** Opening Supplied passage block **

Indian companies in the sample taken for comparison reported combined revenues of $17.1 bn during 2016-17, less than a third of the Chinese industry combined revenues of $56.2 bn.
Among individual companies, India's top cement maker UltraTech Cement jumped places to become the world's fifth most valuable cement maker ahead of global biggies such as Cemex, Anhui Conch and Italcementi, among others. At the other extreme, Shree Cement is now the world's most expensive cement stock with price-to-earnings multiple of 103 times and price-to-book value of nearly 10 times. The corresponding ratio for Chinese makers are 23x and 0.95x, respectively. (Click here for charts)
Collectively, Indian cement makers are now valued at 48 times their net profit in the last financial year on average, nearly double the corresponding valuation ratio of Chinese firms. Globally, cement makers are now valued at 26x their latest annual earnings (net profit) and 1.6x their latest book value or net worth.
The analysis is based on the world's top 100 cement makers in terms of market capitalisation. The Bloomberg sample has 12 companies from India and 21 Chinese companies. Indian firms together account for 14 per cent of the sample's combined market capitalisation. Together, the sample firms are currently valued at $380 bn and they reported revenues and net profits of $250 bn and $10.5 bn, respectively, in the last financial year.

** Closing Supplied passage block **

» **Tasks**:
- a) Summarize the cement valuation passage in two sentences.
- b) Continue the cement valuation passage from its final sentence.
The material has no connection to the cement valuation passage.

** Opening Record extracts block **

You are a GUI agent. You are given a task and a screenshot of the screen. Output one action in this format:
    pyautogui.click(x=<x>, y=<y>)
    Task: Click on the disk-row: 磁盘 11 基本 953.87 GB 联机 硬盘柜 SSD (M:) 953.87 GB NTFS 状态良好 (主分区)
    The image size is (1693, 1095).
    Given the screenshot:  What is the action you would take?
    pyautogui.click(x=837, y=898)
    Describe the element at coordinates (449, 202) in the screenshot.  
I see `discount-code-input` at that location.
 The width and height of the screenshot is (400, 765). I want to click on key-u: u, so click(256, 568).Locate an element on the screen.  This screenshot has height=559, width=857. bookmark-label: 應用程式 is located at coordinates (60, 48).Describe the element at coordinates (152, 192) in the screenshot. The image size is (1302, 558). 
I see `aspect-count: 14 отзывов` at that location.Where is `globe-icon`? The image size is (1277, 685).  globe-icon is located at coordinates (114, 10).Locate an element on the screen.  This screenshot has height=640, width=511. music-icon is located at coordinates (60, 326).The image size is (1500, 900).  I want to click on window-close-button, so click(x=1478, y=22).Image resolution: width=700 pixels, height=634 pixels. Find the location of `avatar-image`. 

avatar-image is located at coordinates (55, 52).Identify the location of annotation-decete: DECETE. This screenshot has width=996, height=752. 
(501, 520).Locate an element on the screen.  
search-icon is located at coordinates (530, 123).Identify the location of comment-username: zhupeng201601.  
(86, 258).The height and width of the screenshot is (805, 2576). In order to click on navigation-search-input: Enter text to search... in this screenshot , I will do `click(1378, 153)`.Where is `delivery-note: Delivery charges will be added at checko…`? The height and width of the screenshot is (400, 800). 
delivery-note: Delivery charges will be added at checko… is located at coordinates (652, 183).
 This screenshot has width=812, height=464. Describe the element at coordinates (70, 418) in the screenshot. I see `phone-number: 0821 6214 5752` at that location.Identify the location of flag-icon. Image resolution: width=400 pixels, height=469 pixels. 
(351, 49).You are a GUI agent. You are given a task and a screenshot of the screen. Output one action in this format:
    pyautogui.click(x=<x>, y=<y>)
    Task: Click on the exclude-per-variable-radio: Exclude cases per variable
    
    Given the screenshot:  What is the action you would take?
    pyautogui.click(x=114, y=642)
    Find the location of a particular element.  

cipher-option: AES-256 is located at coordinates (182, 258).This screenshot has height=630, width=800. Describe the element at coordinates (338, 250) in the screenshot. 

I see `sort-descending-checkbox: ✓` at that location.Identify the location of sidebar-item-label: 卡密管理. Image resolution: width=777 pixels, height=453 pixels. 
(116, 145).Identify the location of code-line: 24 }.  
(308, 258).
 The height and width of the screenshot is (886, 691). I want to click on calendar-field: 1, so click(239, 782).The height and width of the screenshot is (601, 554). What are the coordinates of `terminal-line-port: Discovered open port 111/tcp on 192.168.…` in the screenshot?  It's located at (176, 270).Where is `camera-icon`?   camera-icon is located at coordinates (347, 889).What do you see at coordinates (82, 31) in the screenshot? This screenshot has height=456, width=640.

** Closing Record extracts block **

» **Answers for the exercise**:
- a) Indian cement makers in the comparison reported combined 2016-17 revenues of $17.1 bn, less than a third of the Chinese industry's $56.2 bn, and they are valued on average at 48 times their last-year net profit, nearly double the ratio for Chinese firms. UltraTech Cement has become the world's fifth most valuable cement maker, and Shree Cement is now the world's most expensive cement stock, at 103 times earnings and nearly 10 times book value.

- b)
However, Indian companies are yet to catch up with their western and Chinese counterparts in terms of revenues. With revenues of $3.8 bn in FY16, UltraTech is the world's 14th biggest cement maker (excluding its parent Grasim Industries). In comparison, CRH plc, the world's top cement maker, reported revenues of $26.2 bn in the last financial year followed by Lafarge Cemex at $24.5 bn. In comparison, China's top cement maker China National Building Material Co reported revenues of $16 bn in FY16. China is the world's largest cement producer followed by India and the United States. In 2014, China produced 2,500 million tonnes (mt) of cement against India's 280 mt and US' 83 mt. This mismatch between the size of operations and market capitalisation has raised the possibility of an irrational exuberance in valuation of cement companies in India.
"At the end of the day, cement is a commodity and globally commodity producers never get valuations higher than 20-25x. Besides, cement volumes are growing in low single digits in India and is projected to remain like that in the foreseeable future," says G Chokkalingam, chief executive officer, Equinomics Research & Advisory.
Bulls are, however, betting on a demand revival in the country on good monsoon and spending push by the government. "Some of the cement stocks have become expensive but overall, the industry is likely to report much better volume growth, revenues and profitability in current financial year than the past few years. We remain positive on the sector," says a cement analyst with a brokerage house on condition of anonymity.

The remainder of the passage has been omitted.